You drive up a nearly vertical narrow ribbon of black asphalt (“I hate this road in all weather”) to get to Bill Allard’s place in Afton. It snakes past stone retaining walls holding up tipsy perennial beds to the final vertiginous bend where the log house, built by previous owners in 1989, perches above woodland laurel groves.

In the library on the third floor, windows on the south and west frame bare treetops. “I’d love to have a skylight in here for more natural light,” Allard says. “With all these track lights it’s a little better. I just wish the windows were bigger. You know these damn log houses.”

An eminent photographer with National Geographic (and father to Batesville’s own Terri), Bill has shot subjects from blues musicians to minor league baseball, but beginning with his first book, the award-winning Vanishing Breed, his focus has been the American West. His eclectic library includes vintage sporting prints, spurs and chaps overseen by mounted deer heads and antlers. “That’s a deer I got in Virginia in Orange County some years ago, and the other one I got in Montana. I enjoy hunting. I fish a little bit but my wife is actually better at that than I am.”

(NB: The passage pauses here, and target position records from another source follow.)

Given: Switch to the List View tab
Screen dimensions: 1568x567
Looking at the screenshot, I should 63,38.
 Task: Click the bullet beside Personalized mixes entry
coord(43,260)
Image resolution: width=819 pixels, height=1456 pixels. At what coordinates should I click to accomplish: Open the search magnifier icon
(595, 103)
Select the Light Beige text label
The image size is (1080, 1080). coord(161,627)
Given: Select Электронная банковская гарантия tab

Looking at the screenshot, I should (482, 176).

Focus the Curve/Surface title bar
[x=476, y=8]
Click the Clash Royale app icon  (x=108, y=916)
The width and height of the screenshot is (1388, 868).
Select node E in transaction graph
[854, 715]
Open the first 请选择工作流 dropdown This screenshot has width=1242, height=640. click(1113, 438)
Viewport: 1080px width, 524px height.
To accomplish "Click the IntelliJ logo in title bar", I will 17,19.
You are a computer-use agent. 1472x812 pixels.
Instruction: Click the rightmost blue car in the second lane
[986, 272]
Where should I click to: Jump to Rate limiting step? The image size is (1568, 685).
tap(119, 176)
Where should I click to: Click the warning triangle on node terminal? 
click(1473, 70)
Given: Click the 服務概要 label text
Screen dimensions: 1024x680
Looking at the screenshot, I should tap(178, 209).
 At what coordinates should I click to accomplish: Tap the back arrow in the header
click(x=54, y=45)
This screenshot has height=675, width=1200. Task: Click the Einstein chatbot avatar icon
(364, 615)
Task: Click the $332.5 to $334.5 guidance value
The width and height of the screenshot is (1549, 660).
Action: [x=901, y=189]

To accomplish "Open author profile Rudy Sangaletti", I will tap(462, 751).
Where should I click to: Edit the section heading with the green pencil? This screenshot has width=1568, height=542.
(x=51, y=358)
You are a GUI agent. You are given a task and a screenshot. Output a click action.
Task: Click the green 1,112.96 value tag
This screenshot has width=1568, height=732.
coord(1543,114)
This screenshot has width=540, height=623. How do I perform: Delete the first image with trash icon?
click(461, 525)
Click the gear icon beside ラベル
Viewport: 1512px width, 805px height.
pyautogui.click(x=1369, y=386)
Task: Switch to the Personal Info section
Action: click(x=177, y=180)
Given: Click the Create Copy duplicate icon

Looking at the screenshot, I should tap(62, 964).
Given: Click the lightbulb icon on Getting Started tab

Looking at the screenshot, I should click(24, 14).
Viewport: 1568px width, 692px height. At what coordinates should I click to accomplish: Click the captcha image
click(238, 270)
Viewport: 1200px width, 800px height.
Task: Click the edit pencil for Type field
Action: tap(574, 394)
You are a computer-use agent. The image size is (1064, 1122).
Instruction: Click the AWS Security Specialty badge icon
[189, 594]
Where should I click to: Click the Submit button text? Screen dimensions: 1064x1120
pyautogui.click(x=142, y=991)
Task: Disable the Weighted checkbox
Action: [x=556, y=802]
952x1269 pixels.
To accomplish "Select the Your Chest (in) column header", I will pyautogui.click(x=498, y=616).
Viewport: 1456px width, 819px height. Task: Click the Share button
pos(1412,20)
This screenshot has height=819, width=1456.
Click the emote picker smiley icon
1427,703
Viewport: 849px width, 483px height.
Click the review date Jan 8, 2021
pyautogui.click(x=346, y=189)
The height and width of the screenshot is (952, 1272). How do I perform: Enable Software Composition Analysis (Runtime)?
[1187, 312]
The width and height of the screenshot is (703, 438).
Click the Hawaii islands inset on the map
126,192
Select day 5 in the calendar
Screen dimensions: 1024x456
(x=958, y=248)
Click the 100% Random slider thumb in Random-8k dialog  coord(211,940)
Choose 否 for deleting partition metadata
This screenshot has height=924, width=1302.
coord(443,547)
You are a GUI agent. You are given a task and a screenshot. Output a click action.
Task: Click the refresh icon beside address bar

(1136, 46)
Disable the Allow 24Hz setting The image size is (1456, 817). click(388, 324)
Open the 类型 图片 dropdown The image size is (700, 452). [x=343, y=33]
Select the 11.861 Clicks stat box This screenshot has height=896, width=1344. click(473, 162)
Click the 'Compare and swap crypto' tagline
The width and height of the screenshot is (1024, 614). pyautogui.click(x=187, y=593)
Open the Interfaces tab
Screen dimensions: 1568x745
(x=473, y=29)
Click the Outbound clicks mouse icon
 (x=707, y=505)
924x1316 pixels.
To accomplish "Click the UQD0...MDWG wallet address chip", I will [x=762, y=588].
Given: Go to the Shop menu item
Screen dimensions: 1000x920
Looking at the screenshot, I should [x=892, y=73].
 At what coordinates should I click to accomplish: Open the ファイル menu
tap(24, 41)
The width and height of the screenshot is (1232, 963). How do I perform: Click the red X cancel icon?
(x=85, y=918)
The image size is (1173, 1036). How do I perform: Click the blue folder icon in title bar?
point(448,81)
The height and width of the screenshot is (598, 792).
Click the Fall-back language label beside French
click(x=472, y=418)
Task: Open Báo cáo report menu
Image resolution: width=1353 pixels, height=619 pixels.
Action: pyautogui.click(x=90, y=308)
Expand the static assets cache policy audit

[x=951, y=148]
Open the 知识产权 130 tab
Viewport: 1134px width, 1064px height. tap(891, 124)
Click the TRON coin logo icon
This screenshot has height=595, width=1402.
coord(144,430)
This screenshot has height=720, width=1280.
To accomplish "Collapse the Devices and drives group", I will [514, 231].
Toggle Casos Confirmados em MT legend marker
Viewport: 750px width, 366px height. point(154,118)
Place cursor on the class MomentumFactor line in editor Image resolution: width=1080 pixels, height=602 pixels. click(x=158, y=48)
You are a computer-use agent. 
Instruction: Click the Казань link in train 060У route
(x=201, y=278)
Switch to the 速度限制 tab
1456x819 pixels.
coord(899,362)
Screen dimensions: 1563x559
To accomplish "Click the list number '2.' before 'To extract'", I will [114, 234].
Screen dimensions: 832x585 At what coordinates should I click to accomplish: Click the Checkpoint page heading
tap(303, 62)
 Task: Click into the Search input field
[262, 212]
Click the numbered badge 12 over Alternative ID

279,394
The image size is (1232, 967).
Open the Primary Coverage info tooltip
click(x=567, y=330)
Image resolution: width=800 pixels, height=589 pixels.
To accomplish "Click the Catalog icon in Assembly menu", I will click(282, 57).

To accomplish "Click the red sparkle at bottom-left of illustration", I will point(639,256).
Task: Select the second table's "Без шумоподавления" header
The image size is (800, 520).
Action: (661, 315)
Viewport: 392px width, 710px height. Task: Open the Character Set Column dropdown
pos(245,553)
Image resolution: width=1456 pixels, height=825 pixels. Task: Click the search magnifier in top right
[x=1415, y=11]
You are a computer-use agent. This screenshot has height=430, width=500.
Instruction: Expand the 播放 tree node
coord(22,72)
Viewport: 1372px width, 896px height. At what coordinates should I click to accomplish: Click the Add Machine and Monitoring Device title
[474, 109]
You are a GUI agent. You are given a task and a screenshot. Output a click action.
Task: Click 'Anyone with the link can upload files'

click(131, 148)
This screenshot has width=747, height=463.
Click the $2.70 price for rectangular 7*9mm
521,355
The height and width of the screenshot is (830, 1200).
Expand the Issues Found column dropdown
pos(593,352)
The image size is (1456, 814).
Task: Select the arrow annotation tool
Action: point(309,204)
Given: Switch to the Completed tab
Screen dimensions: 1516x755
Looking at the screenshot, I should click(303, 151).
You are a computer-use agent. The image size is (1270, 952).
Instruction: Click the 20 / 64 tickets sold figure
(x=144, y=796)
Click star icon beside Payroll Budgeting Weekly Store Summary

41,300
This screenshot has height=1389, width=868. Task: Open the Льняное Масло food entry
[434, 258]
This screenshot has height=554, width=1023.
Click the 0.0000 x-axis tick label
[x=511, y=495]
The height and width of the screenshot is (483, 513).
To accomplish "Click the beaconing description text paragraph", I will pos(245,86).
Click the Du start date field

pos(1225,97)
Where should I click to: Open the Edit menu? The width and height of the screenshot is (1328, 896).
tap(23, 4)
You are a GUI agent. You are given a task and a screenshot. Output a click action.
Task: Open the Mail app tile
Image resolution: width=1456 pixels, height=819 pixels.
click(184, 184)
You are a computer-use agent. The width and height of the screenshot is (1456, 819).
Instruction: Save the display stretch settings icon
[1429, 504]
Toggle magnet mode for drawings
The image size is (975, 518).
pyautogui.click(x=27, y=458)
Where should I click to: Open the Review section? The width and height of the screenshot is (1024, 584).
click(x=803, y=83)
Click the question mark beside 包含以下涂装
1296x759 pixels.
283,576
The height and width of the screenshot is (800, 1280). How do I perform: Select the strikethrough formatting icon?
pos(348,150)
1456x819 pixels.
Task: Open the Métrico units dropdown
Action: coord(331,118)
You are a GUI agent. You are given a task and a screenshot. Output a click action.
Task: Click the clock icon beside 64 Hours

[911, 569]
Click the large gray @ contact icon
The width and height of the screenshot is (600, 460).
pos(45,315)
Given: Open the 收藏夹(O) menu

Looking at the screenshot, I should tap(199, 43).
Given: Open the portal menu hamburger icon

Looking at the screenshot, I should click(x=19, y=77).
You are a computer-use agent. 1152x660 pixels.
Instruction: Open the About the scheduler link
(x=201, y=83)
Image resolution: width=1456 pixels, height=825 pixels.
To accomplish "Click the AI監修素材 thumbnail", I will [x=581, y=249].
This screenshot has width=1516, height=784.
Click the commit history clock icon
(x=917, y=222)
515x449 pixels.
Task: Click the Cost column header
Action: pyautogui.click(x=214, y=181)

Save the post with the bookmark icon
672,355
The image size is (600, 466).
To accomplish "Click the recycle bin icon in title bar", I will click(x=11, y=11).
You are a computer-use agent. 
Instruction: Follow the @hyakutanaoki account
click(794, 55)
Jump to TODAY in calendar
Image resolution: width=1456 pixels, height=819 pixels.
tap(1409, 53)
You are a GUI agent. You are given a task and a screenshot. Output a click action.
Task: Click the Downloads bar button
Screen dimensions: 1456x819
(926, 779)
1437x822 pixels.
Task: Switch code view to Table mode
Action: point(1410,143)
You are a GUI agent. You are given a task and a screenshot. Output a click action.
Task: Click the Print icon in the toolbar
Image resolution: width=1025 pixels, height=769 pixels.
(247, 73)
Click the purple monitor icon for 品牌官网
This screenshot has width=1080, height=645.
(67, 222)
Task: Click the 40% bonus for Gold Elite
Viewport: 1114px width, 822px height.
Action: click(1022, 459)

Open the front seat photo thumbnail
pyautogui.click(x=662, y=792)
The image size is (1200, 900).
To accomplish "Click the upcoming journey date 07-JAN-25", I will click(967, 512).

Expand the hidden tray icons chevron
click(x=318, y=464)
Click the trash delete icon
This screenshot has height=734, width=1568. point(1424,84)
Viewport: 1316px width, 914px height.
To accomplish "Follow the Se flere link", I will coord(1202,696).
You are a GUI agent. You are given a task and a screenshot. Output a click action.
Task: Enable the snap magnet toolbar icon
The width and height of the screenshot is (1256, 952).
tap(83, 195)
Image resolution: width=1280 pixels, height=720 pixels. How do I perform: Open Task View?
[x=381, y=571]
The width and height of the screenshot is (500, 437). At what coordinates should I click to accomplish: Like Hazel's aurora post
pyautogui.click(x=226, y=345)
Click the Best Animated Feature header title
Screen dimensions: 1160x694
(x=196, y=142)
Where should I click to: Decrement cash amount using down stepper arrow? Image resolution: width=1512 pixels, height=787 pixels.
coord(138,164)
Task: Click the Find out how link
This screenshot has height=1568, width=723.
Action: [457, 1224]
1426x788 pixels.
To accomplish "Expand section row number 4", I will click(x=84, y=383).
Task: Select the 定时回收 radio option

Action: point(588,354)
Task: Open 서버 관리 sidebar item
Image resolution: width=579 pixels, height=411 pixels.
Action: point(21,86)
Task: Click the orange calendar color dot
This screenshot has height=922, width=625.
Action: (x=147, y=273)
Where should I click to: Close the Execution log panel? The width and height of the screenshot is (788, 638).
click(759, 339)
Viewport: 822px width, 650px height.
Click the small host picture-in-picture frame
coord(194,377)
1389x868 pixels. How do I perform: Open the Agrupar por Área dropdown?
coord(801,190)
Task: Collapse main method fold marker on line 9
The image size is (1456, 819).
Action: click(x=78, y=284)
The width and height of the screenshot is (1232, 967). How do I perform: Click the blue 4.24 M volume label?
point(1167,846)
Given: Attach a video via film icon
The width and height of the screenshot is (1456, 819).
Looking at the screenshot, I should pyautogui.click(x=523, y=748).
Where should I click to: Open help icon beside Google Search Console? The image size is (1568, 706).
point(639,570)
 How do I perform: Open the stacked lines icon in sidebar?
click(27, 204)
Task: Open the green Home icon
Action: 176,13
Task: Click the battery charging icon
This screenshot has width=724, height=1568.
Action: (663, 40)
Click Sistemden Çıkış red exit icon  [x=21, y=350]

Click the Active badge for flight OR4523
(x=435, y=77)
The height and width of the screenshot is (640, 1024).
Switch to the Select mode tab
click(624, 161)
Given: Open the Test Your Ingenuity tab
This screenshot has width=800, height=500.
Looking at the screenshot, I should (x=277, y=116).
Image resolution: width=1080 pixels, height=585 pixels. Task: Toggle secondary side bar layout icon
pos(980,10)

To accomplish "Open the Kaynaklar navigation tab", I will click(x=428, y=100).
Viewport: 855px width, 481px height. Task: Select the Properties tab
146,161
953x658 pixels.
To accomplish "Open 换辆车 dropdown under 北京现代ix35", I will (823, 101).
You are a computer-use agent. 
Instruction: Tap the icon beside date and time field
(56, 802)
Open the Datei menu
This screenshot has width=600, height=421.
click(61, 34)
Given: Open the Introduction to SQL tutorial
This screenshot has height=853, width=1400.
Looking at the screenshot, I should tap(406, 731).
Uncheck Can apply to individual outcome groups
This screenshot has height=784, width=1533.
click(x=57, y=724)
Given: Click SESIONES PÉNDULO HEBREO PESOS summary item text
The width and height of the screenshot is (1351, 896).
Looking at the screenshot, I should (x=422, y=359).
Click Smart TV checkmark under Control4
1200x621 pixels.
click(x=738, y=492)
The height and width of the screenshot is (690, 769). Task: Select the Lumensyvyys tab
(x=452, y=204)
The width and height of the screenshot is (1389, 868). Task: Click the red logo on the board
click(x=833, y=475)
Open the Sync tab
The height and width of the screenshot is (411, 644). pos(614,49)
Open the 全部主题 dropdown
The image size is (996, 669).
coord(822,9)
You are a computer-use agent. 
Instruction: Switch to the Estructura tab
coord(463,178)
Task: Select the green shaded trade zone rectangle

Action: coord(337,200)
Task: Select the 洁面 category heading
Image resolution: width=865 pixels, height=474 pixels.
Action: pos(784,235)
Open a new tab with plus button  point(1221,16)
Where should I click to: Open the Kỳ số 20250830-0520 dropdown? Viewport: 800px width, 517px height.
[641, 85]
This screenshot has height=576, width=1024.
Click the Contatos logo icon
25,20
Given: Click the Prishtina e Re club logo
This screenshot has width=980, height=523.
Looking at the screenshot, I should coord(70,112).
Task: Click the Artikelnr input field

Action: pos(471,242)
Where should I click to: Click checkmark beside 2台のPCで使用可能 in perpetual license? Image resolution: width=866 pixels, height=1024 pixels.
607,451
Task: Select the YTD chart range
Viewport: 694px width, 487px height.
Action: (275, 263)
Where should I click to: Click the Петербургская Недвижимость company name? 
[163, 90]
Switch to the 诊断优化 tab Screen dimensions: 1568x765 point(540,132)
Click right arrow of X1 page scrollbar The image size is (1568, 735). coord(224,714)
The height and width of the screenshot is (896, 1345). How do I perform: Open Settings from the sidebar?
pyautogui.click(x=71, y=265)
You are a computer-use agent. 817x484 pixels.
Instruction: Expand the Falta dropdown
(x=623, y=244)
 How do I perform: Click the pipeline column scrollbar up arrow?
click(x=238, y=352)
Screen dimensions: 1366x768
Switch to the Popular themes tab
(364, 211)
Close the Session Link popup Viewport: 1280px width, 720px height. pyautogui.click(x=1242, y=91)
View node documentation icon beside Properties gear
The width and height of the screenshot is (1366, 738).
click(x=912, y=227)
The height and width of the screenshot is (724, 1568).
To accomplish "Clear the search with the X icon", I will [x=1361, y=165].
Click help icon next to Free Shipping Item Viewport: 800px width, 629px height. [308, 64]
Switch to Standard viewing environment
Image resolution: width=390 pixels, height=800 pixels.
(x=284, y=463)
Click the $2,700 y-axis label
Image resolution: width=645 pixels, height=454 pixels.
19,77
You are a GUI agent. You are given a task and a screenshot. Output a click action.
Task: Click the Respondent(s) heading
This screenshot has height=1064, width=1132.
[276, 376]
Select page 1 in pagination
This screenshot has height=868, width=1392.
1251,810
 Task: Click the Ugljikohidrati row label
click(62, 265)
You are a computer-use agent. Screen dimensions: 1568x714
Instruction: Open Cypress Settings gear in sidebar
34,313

They moved in nine years ago, and he’s now unpacked the last of the books and added the last bookcase. Although “this is what I consider the library,” the whole house erupts with books, from basement to music room to utility room, where rapidly multiplying cookbooks spill forth.

“It’s a great place because you can have solitude. If you’re writing you’ve gotta have that. And the music, I love having music.

“We’ve got a music room downstairs with a piano in it I’ve yet to learn to play. That’s where most of my art books are and a lot of first editions. We have a family room in the basement, a lot of books down there, too. Books all over the place.

“I collect books on painters more than anything else. It’s from painters that you learn how to handle space. You develop your sense of grace and your sense of balance. Matisse is my favorite.

“I had a kind of a love affair with the subject of the American West and the cowboy for 12 or 13 years. My first book was on it, Vanishing Breed. I published five books, each of which I feel pretty good about. None of them are perfect.

“I’m just beginning a sixth, based on an exhibit I had last June in Charlottesville at Les Yeux de Monde, ‘William Albert Allard: Five Decades,’ focusing more on my work outside the country.

“I love books. Remember also that a book can break your heart. A book is a one-time thing. When you do a book and it’s not the book you wanted, it’s all over. Nobody’s gonna come down the road and say, hey, we’ll do it again for you, we’ll fix it, we’ll make it right.”